- TASK REQUIREMENTS -
Count the lines in the entries below that contain the string "height". Reply with the number only.

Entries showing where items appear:
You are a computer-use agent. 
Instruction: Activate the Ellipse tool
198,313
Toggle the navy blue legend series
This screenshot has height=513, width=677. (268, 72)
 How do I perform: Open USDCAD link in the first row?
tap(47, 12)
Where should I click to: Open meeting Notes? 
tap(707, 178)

--

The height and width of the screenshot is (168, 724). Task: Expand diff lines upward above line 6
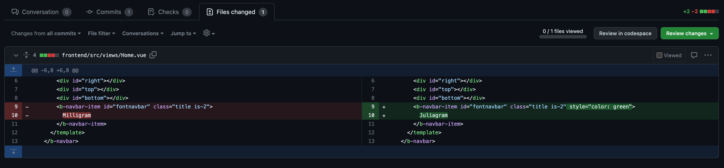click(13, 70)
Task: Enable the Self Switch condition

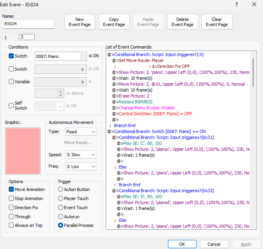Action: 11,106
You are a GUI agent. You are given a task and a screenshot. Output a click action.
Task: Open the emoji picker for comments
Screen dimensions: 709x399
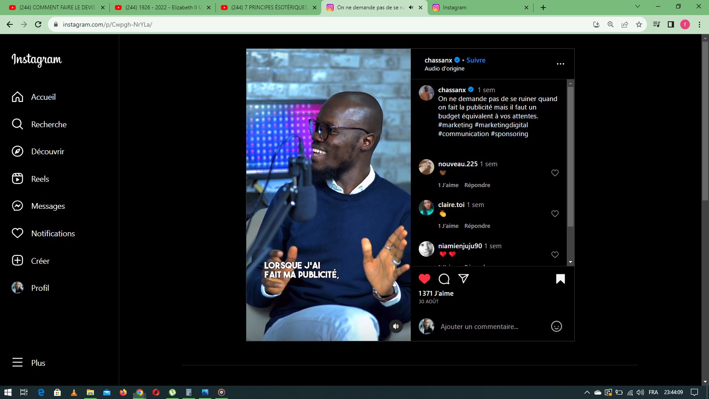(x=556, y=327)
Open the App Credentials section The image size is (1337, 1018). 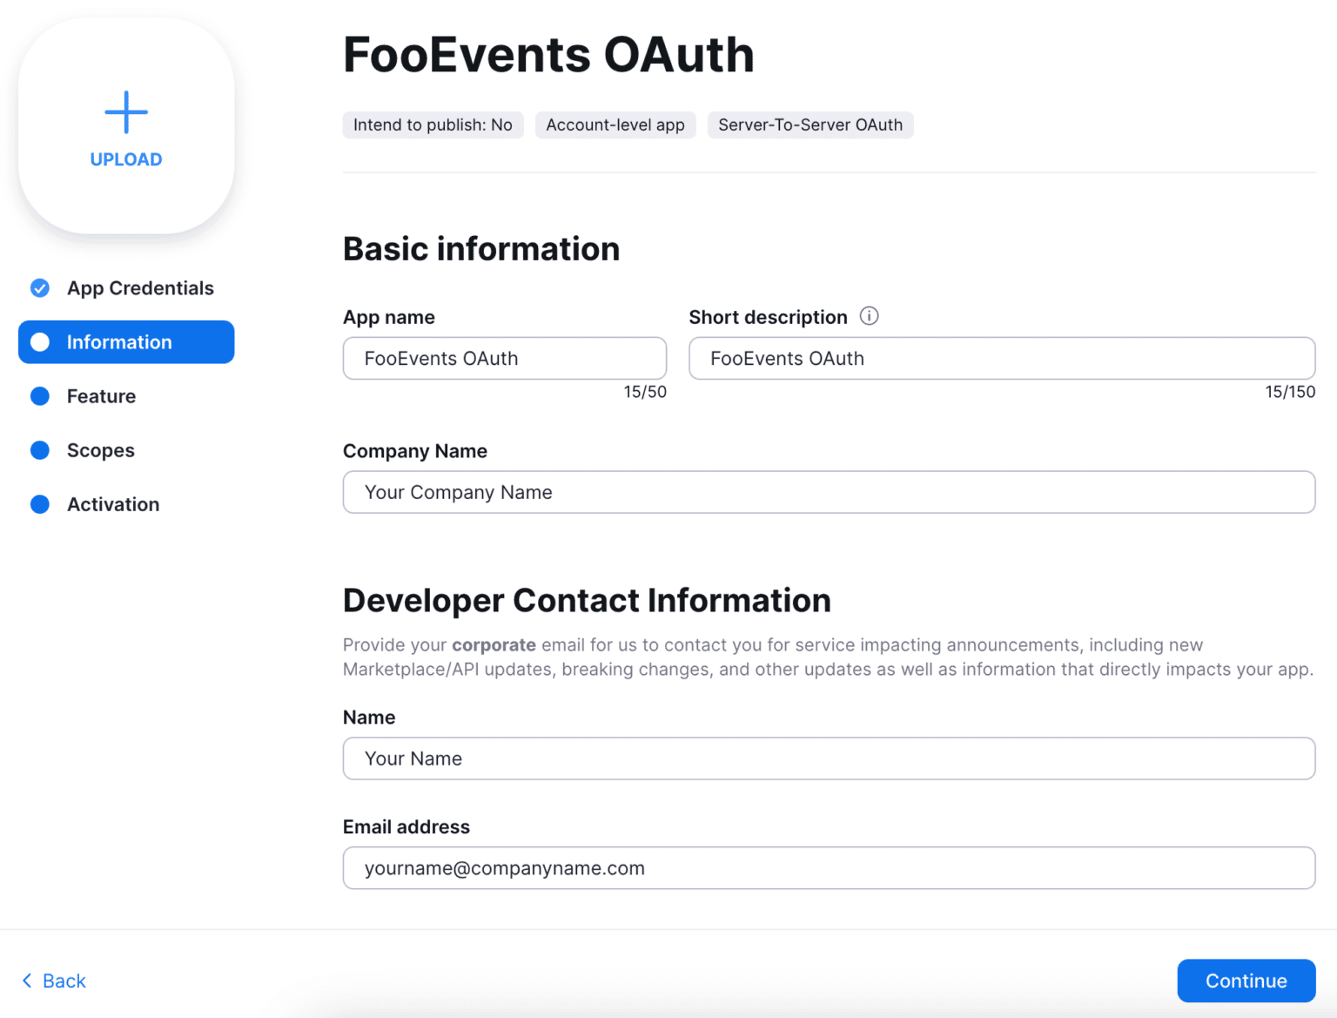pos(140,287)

- RESULT OF THIS TASK -
2